Given text
□ □ □ □ □

The current 2016 election cycle is bringing back my old frustrations, though. Since the MLS season ended, we Americans have been subjected to an election campaign based primarily in fear, and demagoguery, and charlatanism and dishonesty. We have candidates that play on fears of the Other; particularly people of specific religious or ethnic backgrounds. We have candidates that think the road to being president must be won by proving to be nastier, meaner, more ruthless and more cruel than their competitors. Much of the campaign has involved pandering to the lowest common denominator, our basest fears, and the misperceived own self-interests of a dissatisfied unhappy mass of the population. Some of the politicians have resorted regularly to lying outright. Or complaining that our country has been ruined and is beyond it's glory days. I could provide links for everything in this paragraph, but honestly, I don't have the stomach to re-read most of that crap again.
In short, I need an outlet and alternative, and I need it right now. Super Tuesday only reinforced that further. I can't spend the next seven months going back to NPR and the NY Times. It'll depress me, or terrify me, or make me sad about my fellow Americans and their wrongheaded and sometimes immoral prognosis for my country which involves expelling people and turning people away . People that simply want to live in a place where prosperity and freedom are not just ideals but actual things that we live, day-to-day. This was the country that took in my great grandparents as refugees from terror in a far away land. This was the country that welcomed my immigrant grandmother after her entire town was mowed down with bullets and thrown into a pit in a Polish forest. This was my America. The America we hear about in the news each day is not my America. And to be constantly reminded of that fact by people who want to president? I can't even deal. I can't function day to day like this.

□ □ □ □ □

What you will do
• 1. In the essay on the 2016 election, which two news sources does the writer say they can't spend the next seven months going back to?
• 2. Continue the essay on the 2016 election from its last sentence.

Supplied data
□ □ □ □ □

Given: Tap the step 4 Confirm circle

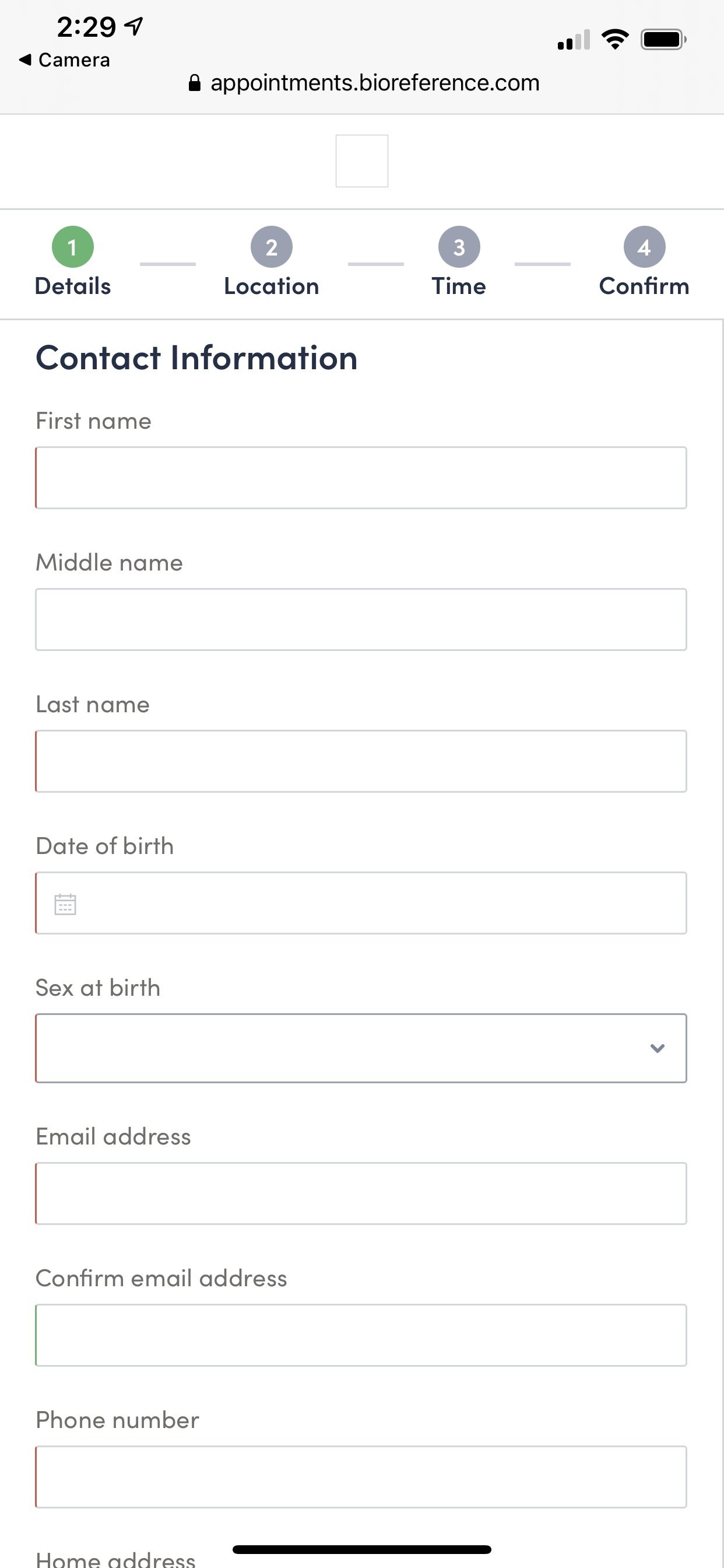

□ □ □ □ □

Responses in order
• 1. NPR and the NY Times.

• 2.
I need MLS back, and I need it now. I need carefree spring afternoons watching twenty two men try to put a sphere in a net. I need to be part of 18,000 people whose greatest worry on a given Saturday evening is whether our midfield can string together 8 passes. I need a cold beer on a warm night and a silly cheer. I need to see people of all creeds and backgrounds playing together for the common goal of scoring more goals than the other guy. I want golazos and comebacks and highlights and heroics and letdowns and tifos. I want to sing that ‘Coloraaaaaahdos wonderfuuuuuul... oh Colorado's woooondeeerfuuuuul...' . I want to see Gashi light it up and Tim Howard be the secretary of defense and to wonder how it is that Dillon Powers can put a free kick anywhere he wants. I want to wear my burgundy kit, even though as a middle aged balding man who can't keepy uppy more than 6 times in row and has a small paunch, an MLS kit is not my best look.
Maybe soccer's just a silly distraction. It's a game we probably take too seriously. But it's important to have these outlets, because life isn't livable if you're just focused on the horror and the negativity all day long. Soccer is fun. It's uplifting. It's full of human stories of overcoming adversity and becoming successful through teamwork and dedication. It welcomes all kinds of people from all kinds of backgrounds. It's very American that way.
I need soccer to come back and save me. I need soccer to come back and save us.
March 6th cannot come soon enough. And now you have some idea of how unbelievably glad I am for that.